Fuente:
┄┄┄┄┄┄┄┄┄┄┄┄┄┄┄┄┄┄┄┄
Es tal la presencia del pensamiento utópico, tanto ayer como hoy, que algunos pensadores y filósofos definen al hombre como un ser esencialmente utópico: por un lado, señalan, se da la evidencia de que la capacidad y la necesidad de imaginar mundos y tiempos mejores son algo exclusivamente humano –lo cual es una obviedad–; por otro, se da la circunstancia de que la necesidad se presenta de forma universal. El hecho de que seamos libres –se dice a veces–, de poder soñar con lugares mejores que el que nos rodea y de poder actuar en la dirección de estos deseos, está íntimamente conectado con nuestra «naturaleza utópica».

La utopía es, entonces, un elemento heterogéneo, nacido en el núcleo de la mezcla entre la creencia paradisíaca y la ultramundana, como es propio de la religión judeocristiana, con el mito helénico de una ciudad en la tierra. Es innegable, no obstante, que la utopía occidental propiamente dicha (la utopía moderna, si se prefiere) no es otra cosa que una creación del mundo del Renacimiento y la Reforma, a pesar de su anterioridad[1].
┄┄┄┄┄┄┄┄┄┄┄┄┄┄┄┄┄┄┄┄
Registros:
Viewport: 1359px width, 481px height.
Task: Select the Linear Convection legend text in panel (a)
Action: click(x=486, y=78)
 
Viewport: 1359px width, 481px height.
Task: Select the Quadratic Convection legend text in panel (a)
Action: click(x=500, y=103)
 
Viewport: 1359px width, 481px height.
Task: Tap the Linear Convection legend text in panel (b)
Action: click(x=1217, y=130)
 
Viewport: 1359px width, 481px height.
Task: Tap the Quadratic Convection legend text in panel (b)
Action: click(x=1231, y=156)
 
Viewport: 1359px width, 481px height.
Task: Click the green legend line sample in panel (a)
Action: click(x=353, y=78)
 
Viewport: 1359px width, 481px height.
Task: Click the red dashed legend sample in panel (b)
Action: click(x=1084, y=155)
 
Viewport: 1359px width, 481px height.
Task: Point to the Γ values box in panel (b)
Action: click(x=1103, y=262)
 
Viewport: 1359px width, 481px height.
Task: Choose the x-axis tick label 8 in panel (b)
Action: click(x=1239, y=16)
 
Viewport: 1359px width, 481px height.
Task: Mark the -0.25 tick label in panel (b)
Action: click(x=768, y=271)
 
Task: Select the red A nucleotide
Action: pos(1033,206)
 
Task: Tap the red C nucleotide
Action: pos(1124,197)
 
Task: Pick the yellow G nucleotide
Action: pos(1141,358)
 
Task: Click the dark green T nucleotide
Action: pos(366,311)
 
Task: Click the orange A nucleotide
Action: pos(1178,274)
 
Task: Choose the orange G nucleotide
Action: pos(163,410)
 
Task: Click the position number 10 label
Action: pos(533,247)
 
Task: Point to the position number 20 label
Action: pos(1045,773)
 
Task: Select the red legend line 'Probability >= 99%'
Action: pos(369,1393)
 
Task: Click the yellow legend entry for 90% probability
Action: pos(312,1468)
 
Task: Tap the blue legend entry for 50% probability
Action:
┄┄┄┄┄┄┄┄┄┄┄┄┄┄┄┄┄┄┄┄
Tareas propuestas:
1. En el texto sobre el pensamiento utópico, ¿de qué mundo se afirma que es creación la utopía occidental propiamente dicha?
2. Prolonga el texto sobre el pensamiento utópico con un párrafo que siga su último enunciado.

Soluciones:
1. Del mundo del Renacimiento y la Reforma.

2.
La utopía como lugar remoto y feliz

La convicción de que los primeros hombres fueron mucho más felices que el resto de la humanidad ya existía en las culturas griega y romana. La podemos encontrar, por ejemplo, en las obras de Hesíodo, Ovidio o Platón: en el archiconocido Los trabajos y los días de Hesíodo se explica cómo la historia de los hombres empieza en la edad de oro, una época de absoluta felicidad a la que sigue un empobrecimiento constante de esta plenitud inicial, un proceso que pasa por las edades de plata, bronce y hierro. Es la historia de una caída. Ovidio presenta esta misma idea en Las Metamorfosis y Platón la aplica a la hora de explicar la degradación de las comunidades (o formas de sociedades políticas) en La República.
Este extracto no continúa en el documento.